··· Dataset content ···
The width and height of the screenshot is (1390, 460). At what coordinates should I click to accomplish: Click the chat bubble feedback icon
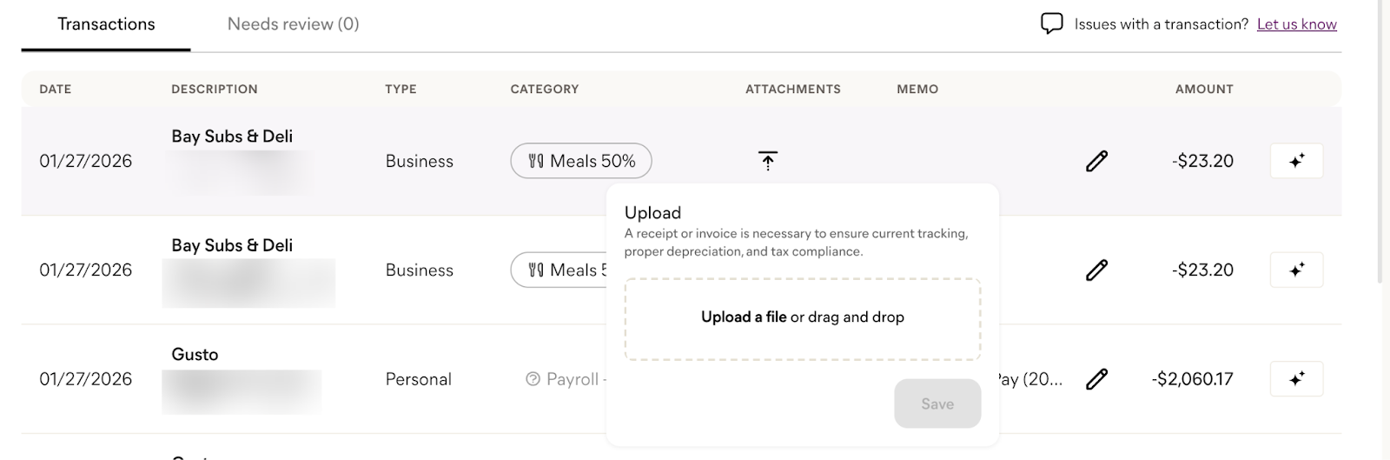[x=1051, y=24]
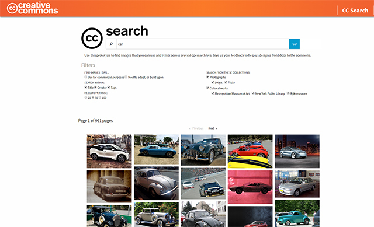The height and width of the screenshot is (227, 374).
Task: Open the night city skyline car thumbnail
Action: click(297, 151)
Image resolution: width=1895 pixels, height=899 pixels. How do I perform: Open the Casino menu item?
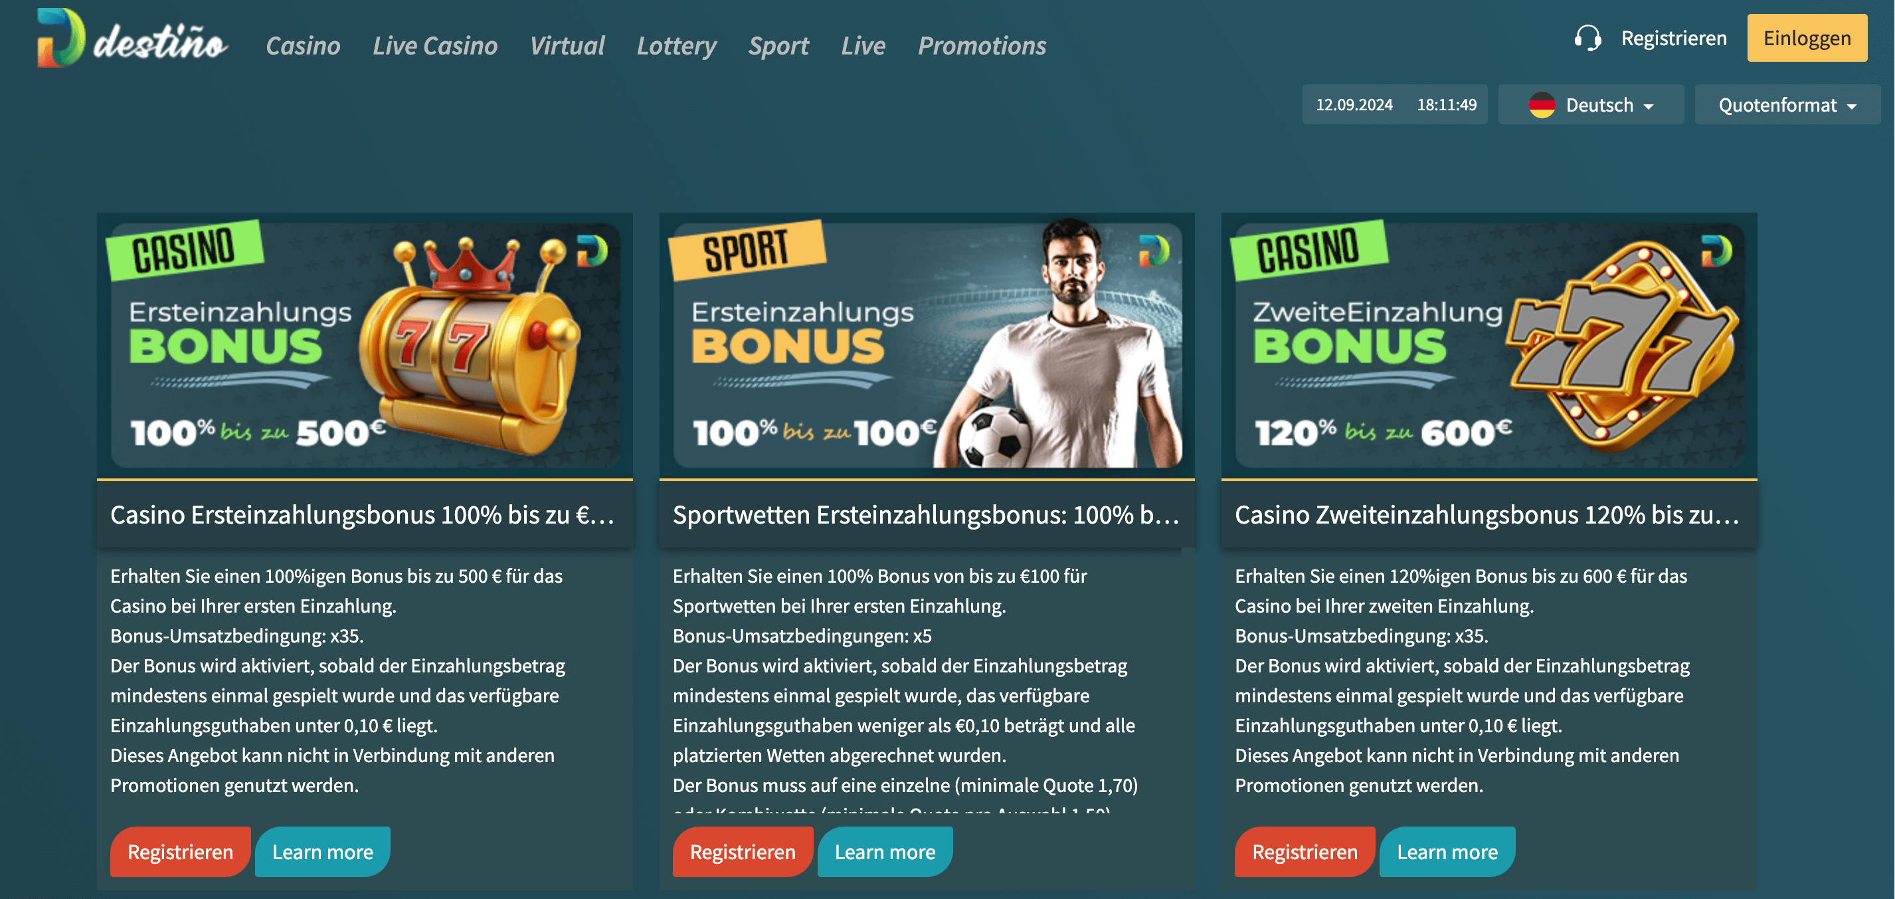(x=302, y=46)
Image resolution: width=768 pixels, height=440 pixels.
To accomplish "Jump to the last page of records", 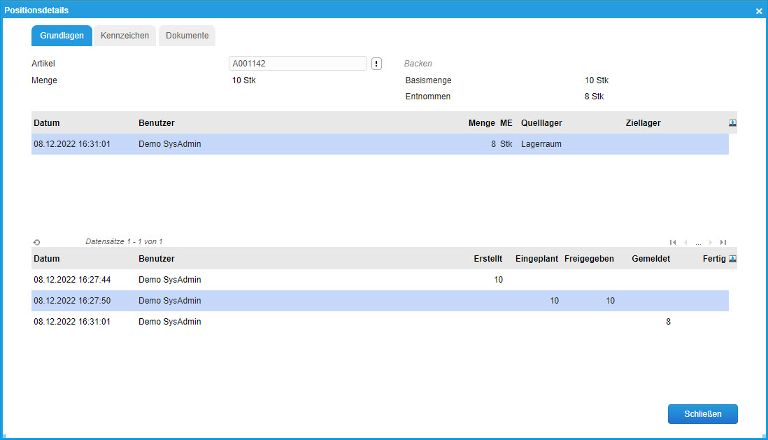I will click(723, 242).
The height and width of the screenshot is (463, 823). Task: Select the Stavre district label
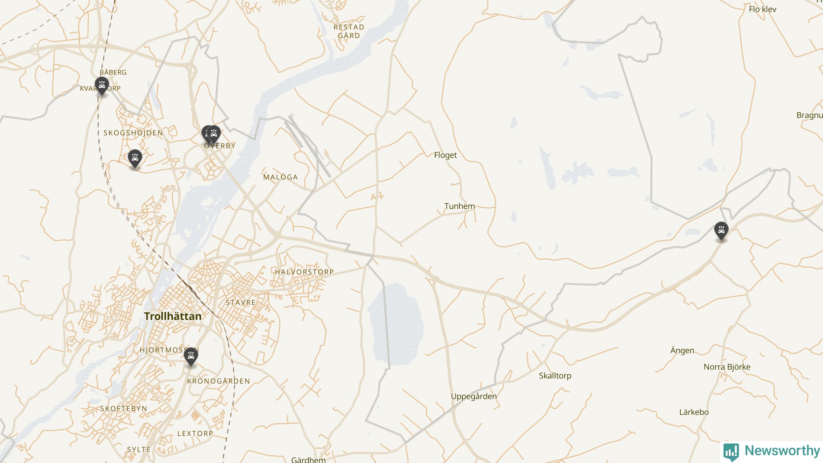[x=240, y=303]
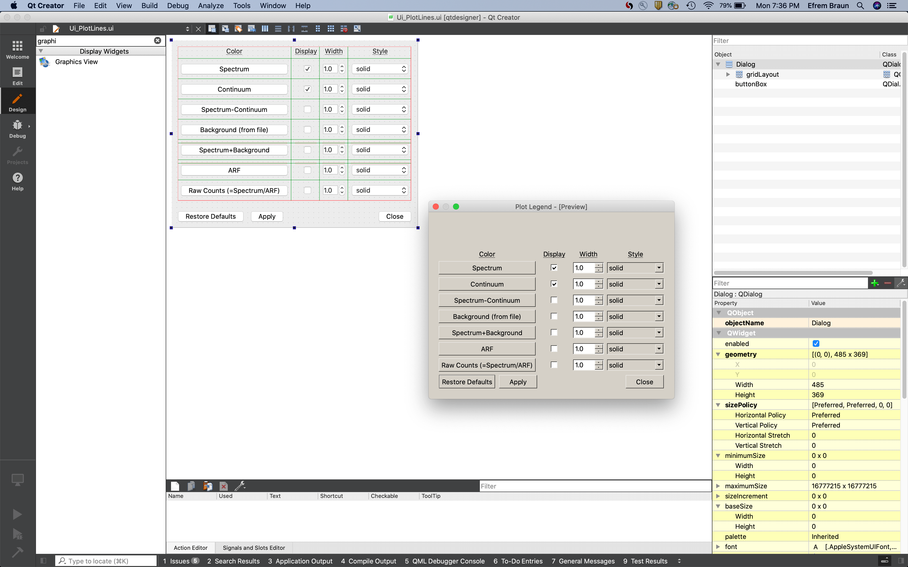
···
* To do: Give as a JSON list of strings, one per line and skipping blank lines, the lines from the start of the entries above through the one containing "(x=302, y=46)", both ends included. Leave the pictures out of the answer.

* Exercise response:
[
  "The width and height of the screenshot is (1390, 460). At what coordinates should I click to accomplish: Click the chat bubble feedback icon",
  "[x=1051, y=24]",
  "The height and width of the screenshot is (227, 374).",
  "Task: Open the night city skyline car thumbnail",
  "Action: click(297, 151)",
  "Image resolution: width=1895 pixels, height=899 pixels. How do I perform: Open the Casino menu item?",
  "(x=302, y=46)"
]